Dog-kun and Imouto blush at each other and that’s it. Why did we even bother to include these two in the story at all?

— I guess Nyanko Big has made some progress.

— Apparently, Rachel is an even bigger deal than we originally thought.

— Even at the very end, Charles protects Teresa. He breaks the engagement off so that he looks like a bad guy. The girl won’t get any of the blame. Otherwise, the tabloids probably would’ve wondered why she fell in love with someone when she was already betrothed to another. Now she’s free to pursue another relationship with the public being none the wiser.

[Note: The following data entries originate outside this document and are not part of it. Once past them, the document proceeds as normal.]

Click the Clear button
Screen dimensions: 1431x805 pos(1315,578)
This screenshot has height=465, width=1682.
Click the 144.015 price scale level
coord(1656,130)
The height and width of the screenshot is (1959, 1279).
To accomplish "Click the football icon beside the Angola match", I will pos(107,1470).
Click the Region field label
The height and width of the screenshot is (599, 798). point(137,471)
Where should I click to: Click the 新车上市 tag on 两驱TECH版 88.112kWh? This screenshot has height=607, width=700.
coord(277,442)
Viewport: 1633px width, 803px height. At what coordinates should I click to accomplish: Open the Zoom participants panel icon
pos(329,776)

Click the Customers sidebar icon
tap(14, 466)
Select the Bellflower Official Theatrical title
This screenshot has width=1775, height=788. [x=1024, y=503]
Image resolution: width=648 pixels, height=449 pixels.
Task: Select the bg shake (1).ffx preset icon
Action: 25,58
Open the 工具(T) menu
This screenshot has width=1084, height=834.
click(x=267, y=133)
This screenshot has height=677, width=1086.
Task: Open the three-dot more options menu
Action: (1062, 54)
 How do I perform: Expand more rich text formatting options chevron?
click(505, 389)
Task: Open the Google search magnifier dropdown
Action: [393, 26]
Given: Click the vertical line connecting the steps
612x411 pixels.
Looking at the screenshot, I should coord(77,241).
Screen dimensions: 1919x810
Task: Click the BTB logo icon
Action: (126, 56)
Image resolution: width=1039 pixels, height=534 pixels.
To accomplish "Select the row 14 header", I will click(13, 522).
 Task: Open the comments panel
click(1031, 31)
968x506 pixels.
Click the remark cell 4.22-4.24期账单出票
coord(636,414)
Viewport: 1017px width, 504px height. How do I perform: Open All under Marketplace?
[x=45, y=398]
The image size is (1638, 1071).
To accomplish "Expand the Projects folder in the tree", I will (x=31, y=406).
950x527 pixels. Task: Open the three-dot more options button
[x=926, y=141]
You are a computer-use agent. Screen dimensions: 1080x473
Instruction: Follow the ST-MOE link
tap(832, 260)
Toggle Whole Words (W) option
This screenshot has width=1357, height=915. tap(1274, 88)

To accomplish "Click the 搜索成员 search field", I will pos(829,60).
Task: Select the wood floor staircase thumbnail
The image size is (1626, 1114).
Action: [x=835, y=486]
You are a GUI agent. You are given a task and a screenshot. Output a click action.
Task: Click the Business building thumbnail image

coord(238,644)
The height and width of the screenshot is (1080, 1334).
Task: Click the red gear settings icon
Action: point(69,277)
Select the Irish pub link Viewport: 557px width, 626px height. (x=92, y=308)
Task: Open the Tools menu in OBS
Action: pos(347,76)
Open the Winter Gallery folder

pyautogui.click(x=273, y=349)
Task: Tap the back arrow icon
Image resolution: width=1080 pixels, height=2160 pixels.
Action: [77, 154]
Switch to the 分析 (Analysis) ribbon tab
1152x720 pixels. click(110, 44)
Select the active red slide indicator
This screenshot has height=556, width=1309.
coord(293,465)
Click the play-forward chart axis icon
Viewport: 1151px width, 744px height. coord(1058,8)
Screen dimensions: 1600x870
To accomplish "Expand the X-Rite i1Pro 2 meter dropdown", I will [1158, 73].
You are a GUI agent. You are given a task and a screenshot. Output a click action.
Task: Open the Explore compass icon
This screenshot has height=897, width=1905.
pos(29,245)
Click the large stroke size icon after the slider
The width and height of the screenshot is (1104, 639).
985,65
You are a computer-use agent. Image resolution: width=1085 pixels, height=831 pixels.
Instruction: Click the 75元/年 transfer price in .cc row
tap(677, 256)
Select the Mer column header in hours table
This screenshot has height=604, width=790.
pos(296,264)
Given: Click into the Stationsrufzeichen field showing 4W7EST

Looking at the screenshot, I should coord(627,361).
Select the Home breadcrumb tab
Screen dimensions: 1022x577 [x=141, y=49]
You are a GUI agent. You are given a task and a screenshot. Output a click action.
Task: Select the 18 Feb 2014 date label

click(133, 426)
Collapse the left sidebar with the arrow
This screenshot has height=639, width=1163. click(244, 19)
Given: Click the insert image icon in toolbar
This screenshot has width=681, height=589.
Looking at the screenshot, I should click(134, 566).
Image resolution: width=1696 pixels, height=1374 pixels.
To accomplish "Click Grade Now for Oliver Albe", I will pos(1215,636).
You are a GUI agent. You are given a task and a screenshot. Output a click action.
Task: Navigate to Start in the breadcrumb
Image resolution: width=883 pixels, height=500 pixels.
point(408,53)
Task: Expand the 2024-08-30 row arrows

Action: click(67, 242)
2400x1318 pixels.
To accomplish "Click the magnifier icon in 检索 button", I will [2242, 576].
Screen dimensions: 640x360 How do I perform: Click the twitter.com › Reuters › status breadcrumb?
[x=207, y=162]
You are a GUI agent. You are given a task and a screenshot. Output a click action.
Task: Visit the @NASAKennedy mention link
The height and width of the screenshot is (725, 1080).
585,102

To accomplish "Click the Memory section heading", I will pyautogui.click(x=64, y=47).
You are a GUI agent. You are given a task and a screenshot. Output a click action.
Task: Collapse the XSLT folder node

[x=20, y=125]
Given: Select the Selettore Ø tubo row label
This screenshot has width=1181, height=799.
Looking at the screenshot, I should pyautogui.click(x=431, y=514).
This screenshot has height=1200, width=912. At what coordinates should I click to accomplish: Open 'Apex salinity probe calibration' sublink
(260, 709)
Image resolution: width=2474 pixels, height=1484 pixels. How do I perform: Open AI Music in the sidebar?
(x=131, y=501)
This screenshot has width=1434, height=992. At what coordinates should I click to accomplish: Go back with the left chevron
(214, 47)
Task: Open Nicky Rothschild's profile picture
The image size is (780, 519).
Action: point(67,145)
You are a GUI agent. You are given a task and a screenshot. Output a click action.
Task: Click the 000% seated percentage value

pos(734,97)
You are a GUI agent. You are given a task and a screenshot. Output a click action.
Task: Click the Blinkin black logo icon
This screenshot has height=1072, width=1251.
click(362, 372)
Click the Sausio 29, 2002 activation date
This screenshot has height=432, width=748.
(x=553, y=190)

— In the end, maybe there’s something brewing between Charles and Alec, but I honestly can’t find myself rooting for Teresa’s devoted bodyguard. It didn’t feel as though her character grew very much. Had it not been for Charles, she would’ve crashed the confession scene and ruined the atmosphere.

— Anyways, here comes another quintessentially Japanese moment. After everything is all said and done, Mitsuyoshi goes back to the very same spot where he had first met Teresa on that fateful day. Why? Well, why not? Fate brought them together that day, so why wouldn’t he be magically drawn back to the same location? All of a sudden, it starts to rain. Gee, whenever he and Teresa get together, it always rains. So what do you know? It’s Teresa! But this time, she has an umbrella. Like okay, I know she wanted to surprise the guy. But how did she know he would be here on this exact day and at this exact moment? Fate? Or did she ask his family first where he would be, stalk him all the way here, waited until it would rain, then made her grand entrance? Sure, it could have been the latter (which is still wild), but I’ve consumed enough Japanese fiction to realize that the culture loves the fuck out of happy coincidences, red strings of fate, blah blah blah.

— But whatever, I still like the happy ending.

— Sidenote: since I don’t have anything originally scheduled for tomorrow, the write-up on MEGALOBOX will be delayed 24 hours.